Jesús es nuestro Cristo y Señor

Aunque Cristo fue crucificado él es Señor, su crucifixión estuvo planeada por Dios para nuestra salvación, pero también, su resurrección fue anunciada con anticipación. Nunca nada estuvo fuera del control de Dios y de Cristo, y en la cruz del calvario venció a todas las huestes de maldad que tenían al hombre bajo esclavitud. Todo aquel que se acerca a Dios por medio de Cristo es libre del mal, tiene victoria y salvación eterna, y jamás satanás volverá a tener control sobre su vida, si precisamente se aferra a Jesús como Cristo y Señor.

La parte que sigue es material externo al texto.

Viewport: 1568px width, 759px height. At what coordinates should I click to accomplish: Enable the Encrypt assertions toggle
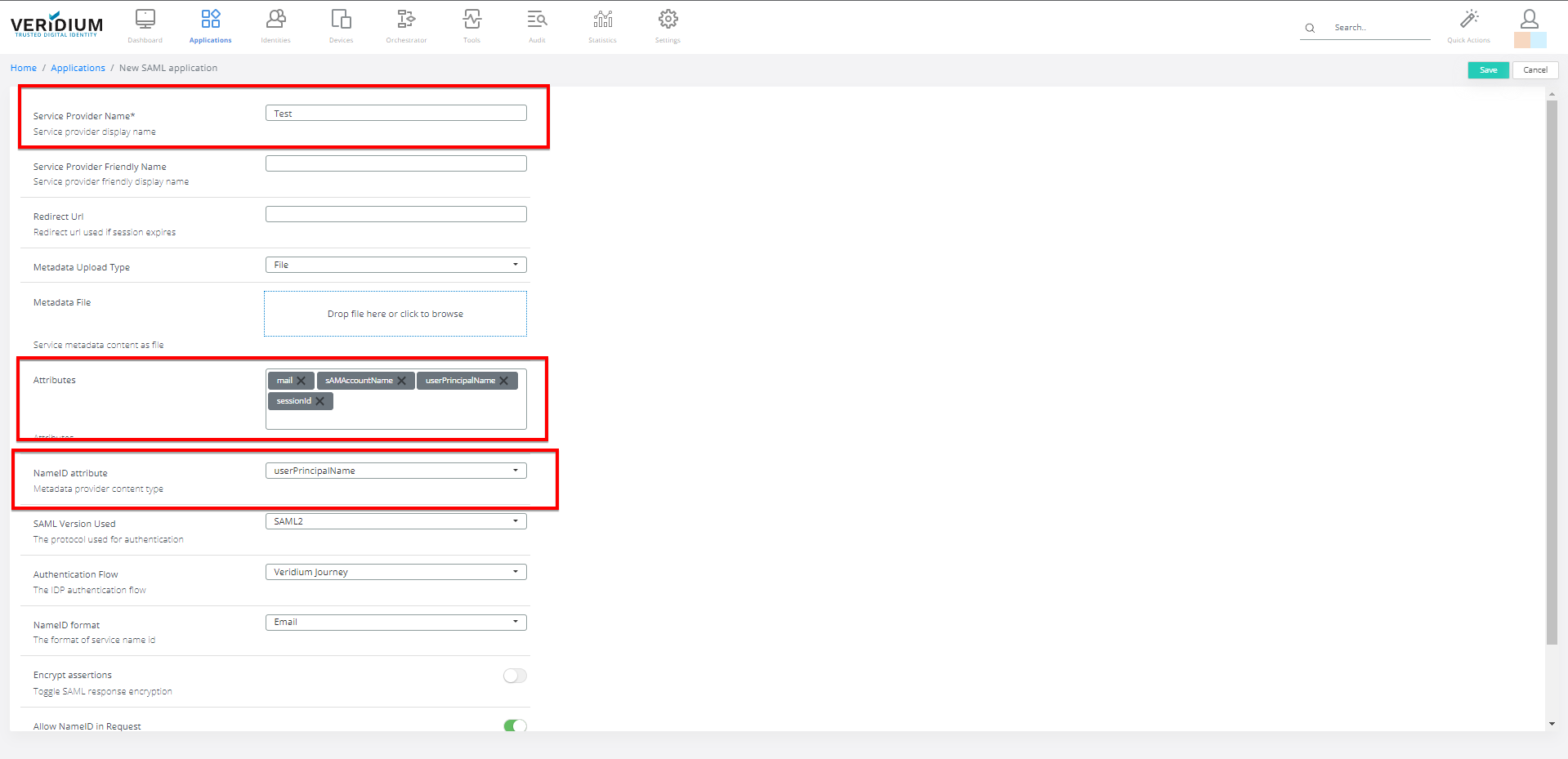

«Las personas que crucificaron a Jesús lo hicieron por ignorancia y por la maldad del corazón, aun cuando eran religiosos y decían creer en Dios. La resurrección de Cristo es un testimonio claro de que justamente él es el Mesías y que el sacrificio que realizó en la cruz fue recibido por Dios para que ya no seamos condenados, para que tengamos vida eterna y estemos en comunión con él. Es necesario que creamos en Cristo para que todas sus bendiciones lleguen a nuestra vida.»

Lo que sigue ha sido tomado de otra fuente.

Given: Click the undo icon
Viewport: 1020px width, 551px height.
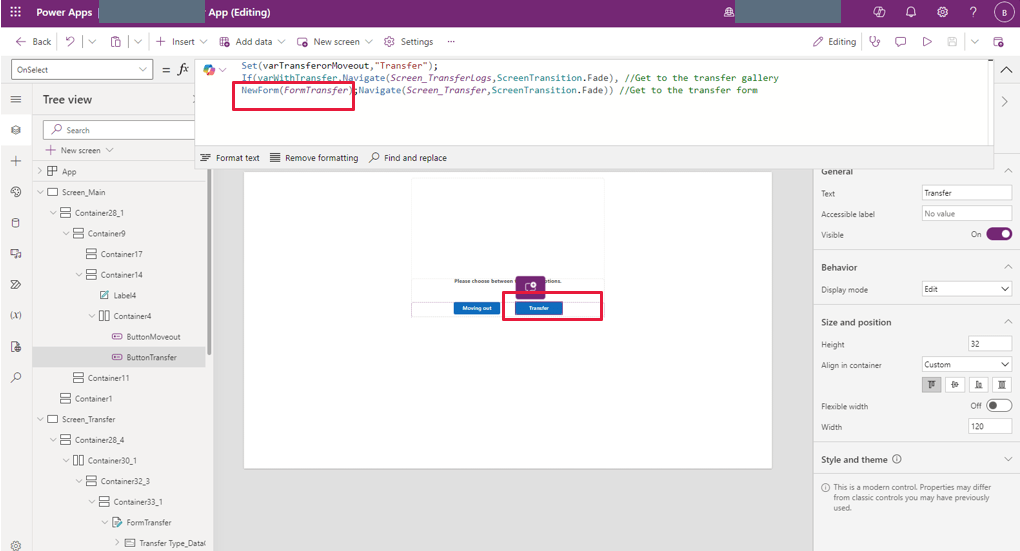Looking at the screenshot, I should point(70,42).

El creer que Cristo hizo la obra de nuestra salvación nos debe dar seguridad de que la salvación es segura y eterna, pero también como Señor, Cristo lo gobierna todo, por lo tanto, estamos bajo su protección y provisión. No importa lo difícil de nuestras jornadas diarias por las tribulaciones y adversidades, si confiamos en la obra de Cristo vamos a perseverar. Debemos aprender a buscar todas las cosas por medio de Cristo, porque por amor se entregó por nosotros y él es el dueño de todo y es el medio único para clamar a el Padre celestial.

Todos nosotros, por medio de la Palabra de Dios revelada y por medio del Espíritu Santo podemos ser convencidos de lo que Cristo hizo, de su resurrección y exaltación. Solo mediante la fe uno puede recibir como verdad lo que Dios nos dice hoy, pero esta fe es genuina y está asentada en la verdad de Dios que es activa en nuestro interior.

Hoy debemos aceptar el evangelio con humildad, hay que disfrutar esta buena noticia que nos da la mejor esperanza y también debemos compartir este mensaje con todos, porque precisamente, este es el mensaje único de la salvación. Estemos siempre contentos y perseverando, porque hay eterna salvación en Jesús nuestro Cristo y Señor, quien hoy está en el trono celestial.